Exercise: Go through the entries below from the first line and output each one exactly, up to and including the line with "Click the 6957.00".

(Saved data entries)
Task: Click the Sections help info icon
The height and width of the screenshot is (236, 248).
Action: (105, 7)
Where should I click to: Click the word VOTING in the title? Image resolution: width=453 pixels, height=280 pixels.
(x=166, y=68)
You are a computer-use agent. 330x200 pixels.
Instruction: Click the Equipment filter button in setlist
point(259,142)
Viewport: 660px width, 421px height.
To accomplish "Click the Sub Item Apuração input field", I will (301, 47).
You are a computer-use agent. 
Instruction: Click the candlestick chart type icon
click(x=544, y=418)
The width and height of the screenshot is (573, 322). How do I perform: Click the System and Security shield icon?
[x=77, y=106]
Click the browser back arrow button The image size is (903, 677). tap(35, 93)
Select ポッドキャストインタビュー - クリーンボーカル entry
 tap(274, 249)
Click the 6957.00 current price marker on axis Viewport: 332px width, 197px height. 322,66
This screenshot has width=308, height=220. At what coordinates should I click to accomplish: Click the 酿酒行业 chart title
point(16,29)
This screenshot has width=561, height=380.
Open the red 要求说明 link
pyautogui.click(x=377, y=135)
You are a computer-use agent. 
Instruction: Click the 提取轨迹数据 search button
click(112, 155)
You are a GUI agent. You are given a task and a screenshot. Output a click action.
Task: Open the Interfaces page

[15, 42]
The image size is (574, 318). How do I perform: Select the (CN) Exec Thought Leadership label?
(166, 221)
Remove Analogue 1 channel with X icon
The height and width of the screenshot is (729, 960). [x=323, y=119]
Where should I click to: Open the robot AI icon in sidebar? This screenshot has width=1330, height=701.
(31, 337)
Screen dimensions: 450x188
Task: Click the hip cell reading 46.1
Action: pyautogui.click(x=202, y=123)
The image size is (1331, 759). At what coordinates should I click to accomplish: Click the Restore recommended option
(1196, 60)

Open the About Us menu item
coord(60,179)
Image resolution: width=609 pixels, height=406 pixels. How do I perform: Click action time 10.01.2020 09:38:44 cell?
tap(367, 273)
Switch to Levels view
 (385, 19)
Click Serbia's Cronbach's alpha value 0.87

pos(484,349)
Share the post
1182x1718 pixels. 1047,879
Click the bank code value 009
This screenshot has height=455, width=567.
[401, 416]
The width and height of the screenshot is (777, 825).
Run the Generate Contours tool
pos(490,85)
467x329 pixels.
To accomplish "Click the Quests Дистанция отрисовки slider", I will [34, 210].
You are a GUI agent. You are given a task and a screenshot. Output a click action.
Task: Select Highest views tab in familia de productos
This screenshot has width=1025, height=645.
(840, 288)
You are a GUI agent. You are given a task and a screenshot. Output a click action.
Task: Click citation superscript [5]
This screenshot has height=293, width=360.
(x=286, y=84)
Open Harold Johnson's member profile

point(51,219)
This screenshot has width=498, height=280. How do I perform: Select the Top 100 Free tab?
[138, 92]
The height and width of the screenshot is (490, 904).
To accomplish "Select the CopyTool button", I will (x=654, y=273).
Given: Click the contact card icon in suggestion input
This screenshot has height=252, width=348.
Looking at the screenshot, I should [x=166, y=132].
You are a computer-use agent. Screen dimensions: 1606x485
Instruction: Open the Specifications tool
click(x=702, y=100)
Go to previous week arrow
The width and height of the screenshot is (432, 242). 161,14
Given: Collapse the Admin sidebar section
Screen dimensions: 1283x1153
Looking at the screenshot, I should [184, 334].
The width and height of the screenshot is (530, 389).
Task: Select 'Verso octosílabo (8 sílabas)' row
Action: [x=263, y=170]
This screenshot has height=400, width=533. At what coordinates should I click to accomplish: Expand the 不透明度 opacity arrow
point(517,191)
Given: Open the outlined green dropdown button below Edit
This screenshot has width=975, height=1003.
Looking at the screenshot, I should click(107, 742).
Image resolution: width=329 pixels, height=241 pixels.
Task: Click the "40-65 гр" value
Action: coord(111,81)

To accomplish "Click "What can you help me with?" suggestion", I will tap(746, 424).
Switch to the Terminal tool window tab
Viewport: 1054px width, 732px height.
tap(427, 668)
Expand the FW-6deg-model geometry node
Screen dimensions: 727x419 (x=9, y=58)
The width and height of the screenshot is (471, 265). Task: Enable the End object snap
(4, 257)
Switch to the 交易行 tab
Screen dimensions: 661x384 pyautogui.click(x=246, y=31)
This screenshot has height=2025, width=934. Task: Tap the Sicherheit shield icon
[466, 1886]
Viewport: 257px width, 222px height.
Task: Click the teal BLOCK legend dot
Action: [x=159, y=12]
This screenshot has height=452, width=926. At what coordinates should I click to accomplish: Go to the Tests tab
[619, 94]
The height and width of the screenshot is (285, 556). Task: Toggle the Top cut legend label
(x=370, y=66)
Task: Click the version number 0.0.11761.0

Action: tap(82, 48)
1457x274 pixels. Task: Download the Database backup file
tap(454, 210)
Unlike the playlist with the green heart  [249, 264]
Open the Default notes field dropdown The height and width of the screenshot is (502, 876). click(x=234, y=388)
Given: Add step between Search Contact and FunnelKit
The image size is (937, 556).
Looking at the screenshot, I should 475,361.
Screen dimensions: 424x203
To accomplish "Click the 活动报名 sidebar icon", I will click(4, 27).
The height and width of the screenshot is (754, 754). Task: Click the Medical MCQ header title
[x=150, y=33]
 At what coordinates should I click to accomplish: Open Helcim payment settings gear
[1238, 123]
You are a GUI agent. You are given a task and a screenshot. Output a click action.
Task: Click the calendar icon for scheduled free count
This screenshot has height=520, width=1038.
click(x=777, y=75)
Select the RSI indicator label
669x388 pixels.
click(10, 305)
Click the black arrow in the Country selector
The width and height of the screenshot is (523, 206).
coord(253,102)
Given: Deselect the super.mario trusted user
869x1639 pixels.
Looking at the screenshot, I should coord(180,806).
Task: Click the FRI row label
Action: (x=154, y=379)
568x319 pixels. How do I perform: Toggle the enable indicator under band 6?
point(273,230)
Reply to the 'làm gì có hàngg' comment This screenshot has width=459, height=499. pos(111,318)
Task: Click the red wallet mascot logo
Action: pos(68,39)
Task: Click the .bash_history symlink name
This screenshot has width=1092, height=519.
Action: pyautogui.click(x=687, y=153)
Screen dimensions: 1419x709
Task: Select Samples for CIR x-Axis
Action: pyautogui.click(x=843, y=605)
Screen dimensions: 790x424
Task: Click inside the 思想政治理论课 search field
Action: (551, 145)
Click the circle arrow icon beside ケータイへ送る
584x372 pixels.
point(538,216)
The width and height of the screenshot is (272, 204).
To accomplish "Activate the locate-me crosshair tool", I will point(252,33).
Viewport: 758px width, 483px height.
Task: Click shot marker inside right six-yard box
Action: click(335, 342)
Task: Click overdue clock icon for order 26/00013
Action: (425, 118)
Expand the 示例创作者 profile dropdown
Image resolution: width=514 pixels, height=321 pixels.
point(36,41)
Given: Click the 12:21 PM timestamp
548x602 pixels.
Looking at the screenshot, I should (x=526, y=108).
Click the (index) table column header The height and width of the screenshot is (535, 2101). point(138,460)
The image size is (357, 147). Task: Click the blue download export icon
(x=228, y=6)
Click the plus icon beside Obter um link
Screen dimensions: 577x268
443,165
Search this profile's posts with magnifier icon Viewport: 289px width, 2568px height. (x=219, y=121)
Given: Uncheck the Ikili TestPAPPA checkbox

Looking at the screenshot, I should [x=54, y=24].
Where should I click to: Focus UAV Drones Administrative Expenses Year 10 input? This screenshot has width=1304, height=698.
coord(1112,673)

Answer box:
Task: Click the Sections help info icon
The height and width of the screenshot is (236, 248).
Action: (105, 7)
Where should I click to: Click the word VOTING in the title? Image resolution: width=453 pixels, height=280 pixels.
(x=166, y=68)
You are a computer-use agent. 330x200 pixels.
Instruction: Click the Equipment filter button in setlist
point(259,142)
Viewport: 660px width, 421px height.
To accomplish "Click the Sub Item Apuração input field", I will (301, 47).
You are a computer-use agent. 
Instruction: Click the candlestick chart type icon
click(x=544, y=418)
The width and height of the screenshot is (573, 322). How do I perform: Click the System and Security shield icon?
[x=77, y=106]
Click the browser back arrow button The image size is (903, 677). tap(35, 93)
Select ポッドキャストインタビュー - クリーンボーカル entry
 tap(274, 249)
Click the 6957.00 current price marker on axis Viewport: 332px width, 197px height. 322,66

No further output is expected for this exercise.